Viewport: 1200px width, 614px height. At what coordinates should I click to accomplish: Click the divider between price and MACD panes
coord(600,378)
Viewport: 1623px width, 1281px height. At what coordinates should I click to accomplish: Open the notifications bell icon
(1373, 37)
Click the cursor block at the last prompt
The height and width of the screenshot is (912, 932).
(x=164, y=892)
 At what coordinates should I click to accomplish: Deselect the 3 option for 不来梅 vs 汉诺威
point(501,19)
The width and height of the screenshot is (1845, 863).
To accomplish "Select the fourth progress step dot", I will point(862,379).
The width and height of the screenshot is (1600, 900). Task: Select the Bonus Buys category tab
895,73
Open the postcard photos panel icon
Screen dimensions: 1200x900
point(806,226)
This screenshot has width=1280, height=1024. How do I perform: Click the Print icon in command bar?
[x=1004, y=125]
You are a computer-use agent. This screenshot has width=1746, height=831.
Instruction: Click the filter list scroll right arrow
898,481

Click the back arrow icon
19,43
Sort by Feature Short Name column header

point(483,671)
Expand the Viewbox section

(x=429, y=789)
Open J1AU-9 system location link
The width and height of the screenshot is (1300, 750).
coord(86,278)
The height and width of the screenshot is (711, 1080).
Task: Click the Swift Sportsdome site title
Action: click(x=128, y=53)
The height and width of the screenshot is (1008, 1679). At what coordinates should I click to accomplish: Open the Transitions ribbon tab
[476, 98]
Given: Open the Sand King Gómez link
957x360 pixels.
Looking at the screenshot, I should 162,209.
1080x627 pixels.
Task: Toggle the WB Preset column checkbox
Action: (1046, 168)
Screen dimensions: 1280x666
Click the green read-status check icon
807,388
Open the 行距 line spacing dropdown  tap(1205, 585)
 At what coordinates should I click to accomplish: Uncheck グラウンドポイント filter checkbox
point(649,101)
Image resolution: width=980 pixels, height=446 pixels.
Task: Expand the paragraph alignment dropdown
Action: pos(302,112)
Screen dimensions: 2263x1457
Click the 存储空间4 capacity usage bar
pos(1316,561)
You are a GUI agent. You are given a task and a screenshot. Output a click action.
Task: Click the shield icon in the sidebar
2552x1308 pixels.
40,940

_DIRECTIONS FOR THIS TASK:_
Reproduce the lines above verbatim.

_TASK RESULT:_
Viewport: 1200px width, 614px height. At what coordinates should I click to accomplish: Click the divider between price and MACD panes
coord(600,378)
Viewport: 1623px width, 1281px height. At what coordinates should I click to accomplish: Open the notifications bell icon
(1373, 37)
Click the cursor block at the last prompt
The height and width of the screenshot is (912, 932).
(x=164, y=892)
 At what coordinates should I click to accomplish: Deselect the 3 option for 不来梅 vs 汉诺威
point(501,19)
The width and height of the screenshot is (1845, 863).
To accomplish "Select the fourth progress step dot", I will point(862,379).
The width and height of the screenshot is (1600, 900). Task: Select the Bonus Buys category tab
895,73
Open the postcard photos panel icon
Screen dimensions: 1200x900
point(806,226)
This screenshot has width=1280, height=1024. How do I perform: Click the Print icon in command bar?
[x=1004, y=125]
You are a computer-use agent. This screenshot has width=1746, height=831.
Instruction: Click the filter list scroll right arrow
898,481

Click the back arrow icon
19,43
Sort by Feature Short Name column header

point(483,671)
Expand the Viewbox section

(x=429, y=789)
Open J1AU-9 system location link
The width and height of the screenshot is (1300, 750).
coord(86,278)
The height and width of the screenshot is (711, 1080).
Task: Click the Swift Sportsdome site title
Action: click(x=128, y=53)
The height and width of the screenshot is (1008, 1679). At what coordinates should I click to accomplish: Open the Transitions ribbon tab
[476, 98]
Given: Open the Sand King Gómez link
957x360 pixels.
Looking at the screenshot, I should 162,209.
1080x627 pixels.
Task: Toggle the WB Preset column checkbox
Action: (1046, 168)
Screen dimensions: 1280x666
Click the green read-status check icon
807,388
Open the 行距 line spacing dropdown  tap(1205, 585)
 At what coordinates should I click to accomplish: Uncheck グラウンドポイント filter checkbox
point(649,101)
Image resolution: width=980 pixels, height=446 pixels.
Task: Expand the paragraph alignment dropdown
Action: pos(302,112)
Screen dimensions: 2263x1457
Click the 存储空间4 capacity usage bar
pos(1316,561)
You are a GUI agent. You are given a task and a screenshot. Output a click action.
Task: Click the shield icon in the sidebar
2552x1308 pixels.
40,940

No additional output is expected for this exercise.